**Dataset excerpts:**
========

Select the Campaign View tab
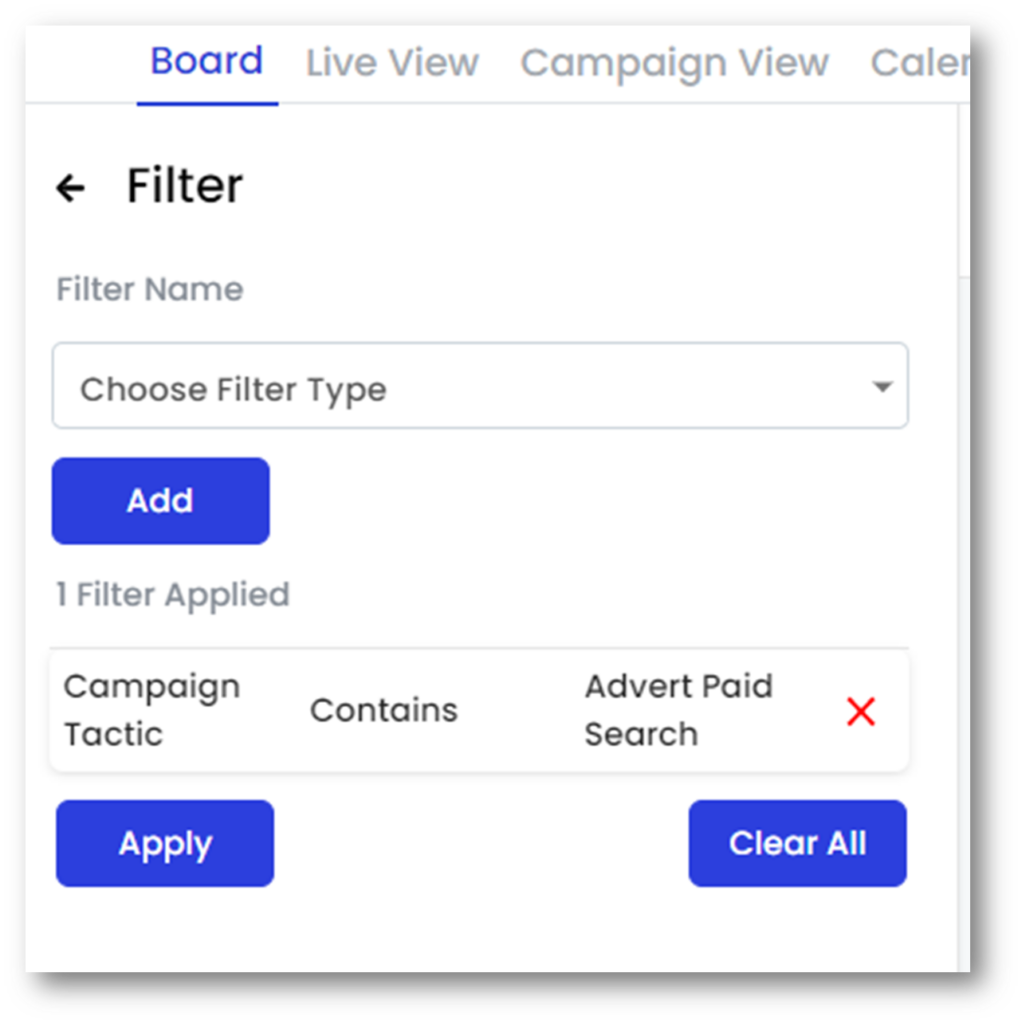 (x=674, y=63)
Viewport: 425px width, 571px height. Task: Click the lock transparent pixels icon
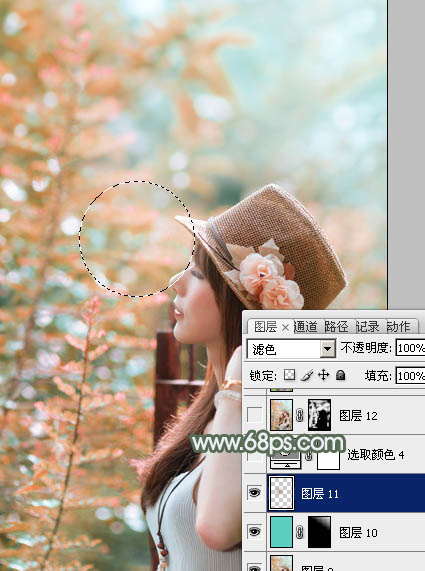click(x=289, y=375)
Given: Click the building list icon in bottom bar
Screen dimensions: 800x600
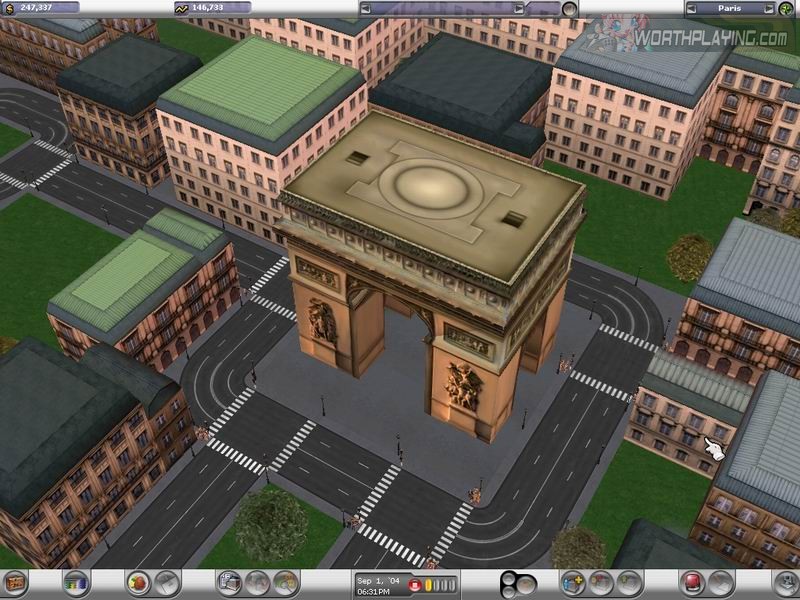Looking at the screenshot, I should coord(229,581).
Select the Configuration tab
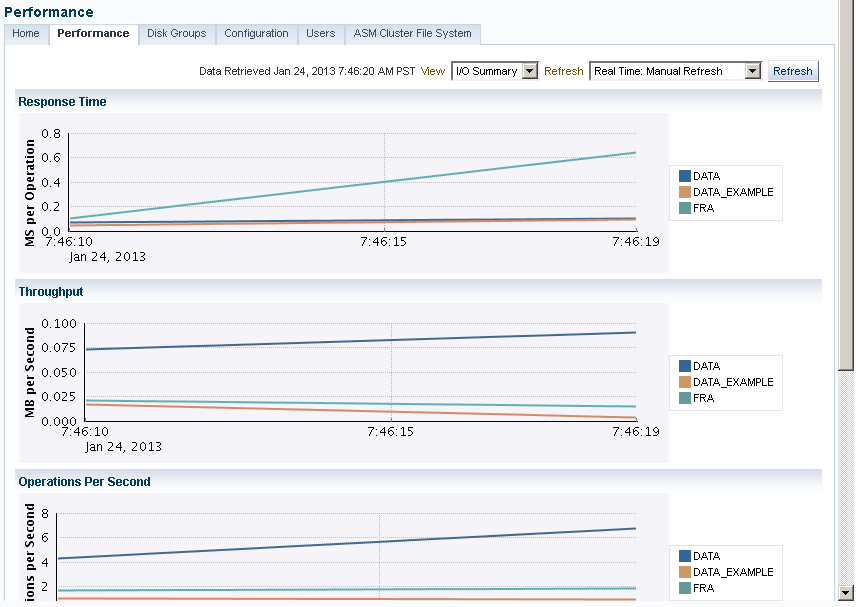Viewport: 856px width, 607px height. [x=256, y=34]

========

**Exercise directions:**
Print all entries exactly. The images do not belong in the copy.

**Answer section:**
Select the Campaign View tab
 (x=674, y=63)
Viewport: 425px width, 571px height. Task: Click the lock transparent pixels icon
click(x=289, y=375)
Given: Click the building list icon in bottom bar
Screen dimensions: 800x600
Looking at the screenshot, I should coord(229,581).
Select the Configuration tab
Viewport: 856px width, 607px height. [x=256, y=34]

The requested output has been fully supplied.